AIM OF THE EXERCISE - When you reach the line that contains "Given: Open Qualifications in the sidebar", set down that line and every one after it through the end of the records, exactly as written and with no pictures.

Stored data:
▽

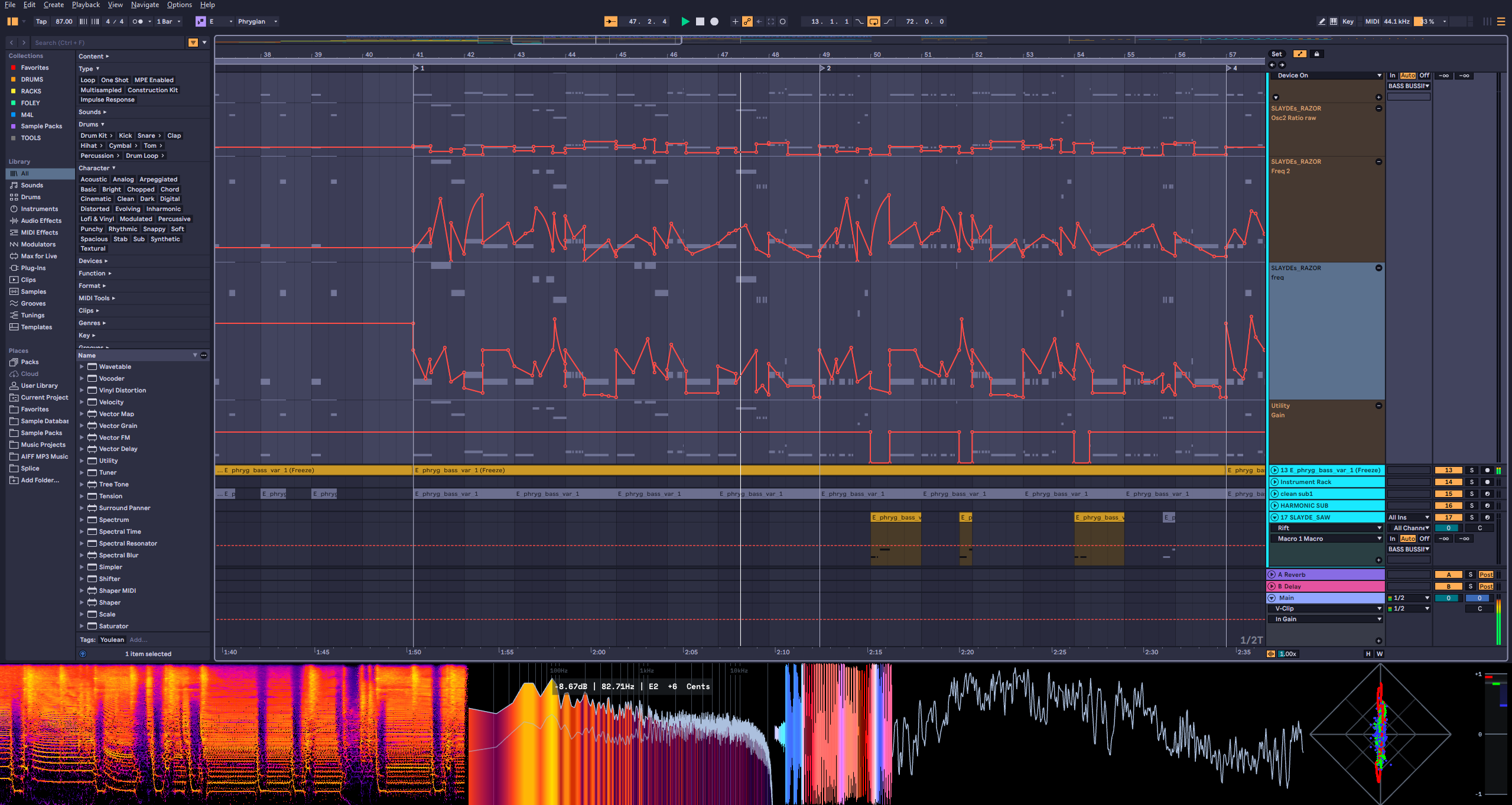The width and height of the screenshot is (1512, 805).
Task: Open the Phrygian scale dropdown
Action: click(257, 21)
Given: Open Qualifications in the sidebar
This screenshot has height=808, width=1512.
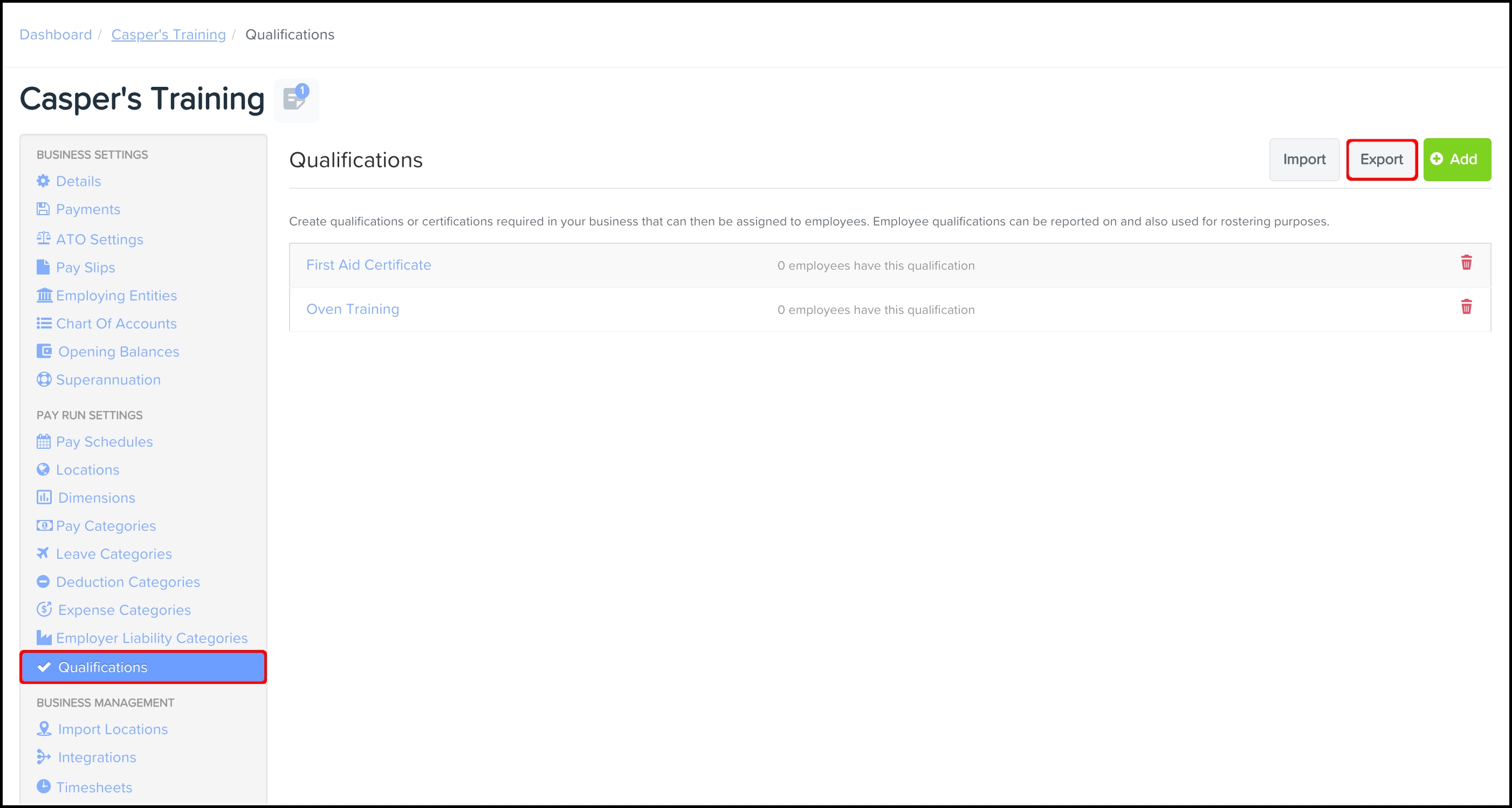Looking at the screenshot, I should pyautogui.click(x=102, y=667).
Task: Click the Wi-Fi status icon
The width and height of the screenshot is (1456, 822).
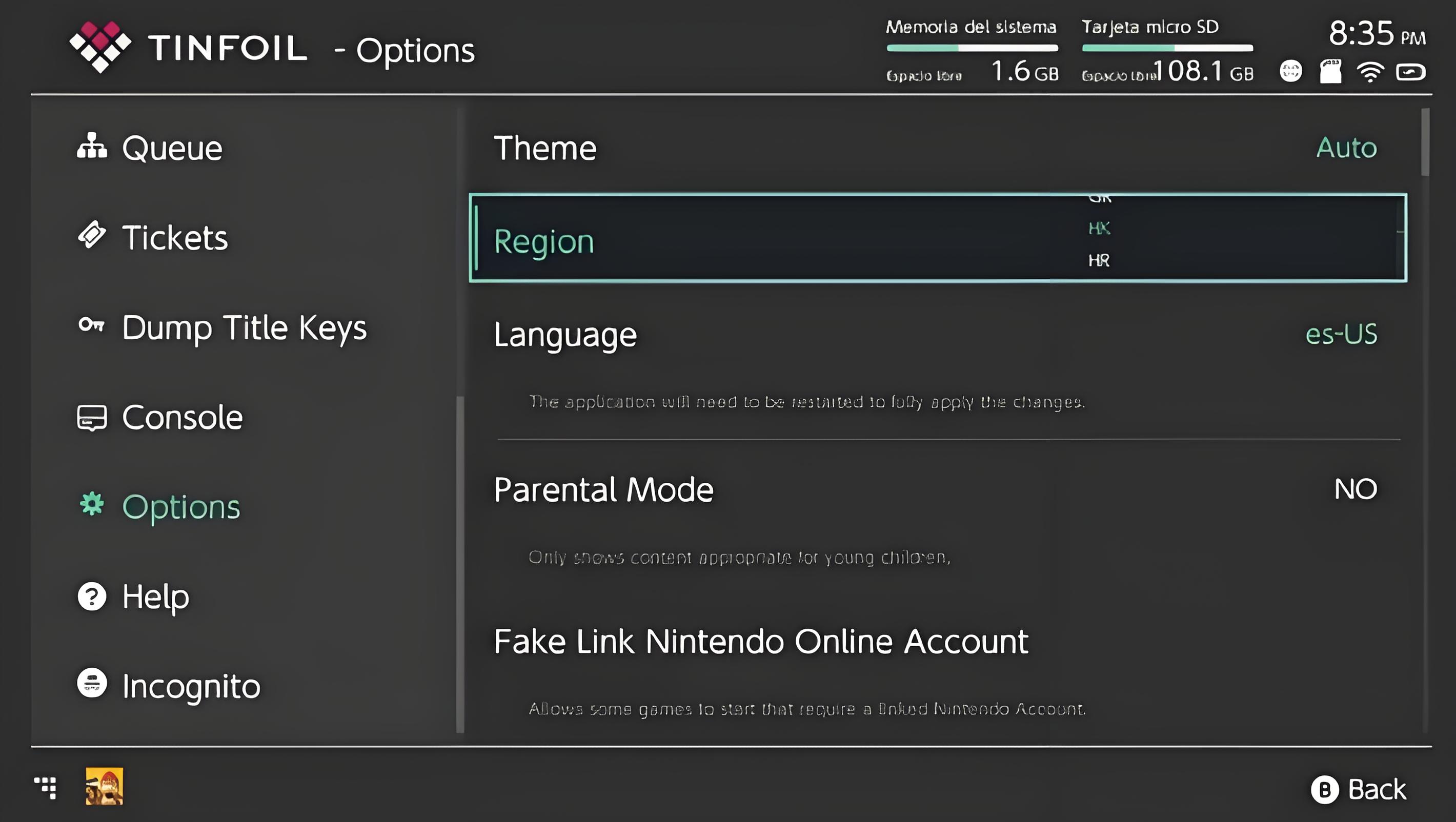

△

RESPONSE TO THIS TASK -
Given: Open Qualifications in the sidebar
This screenshot has height=808, width=1512.
Looking at the screenshot, I should pyautogui.click(x=102, y=667).
Task: Click the Wi-Fi status icon
The width and height of the screenshot is (1456, 822).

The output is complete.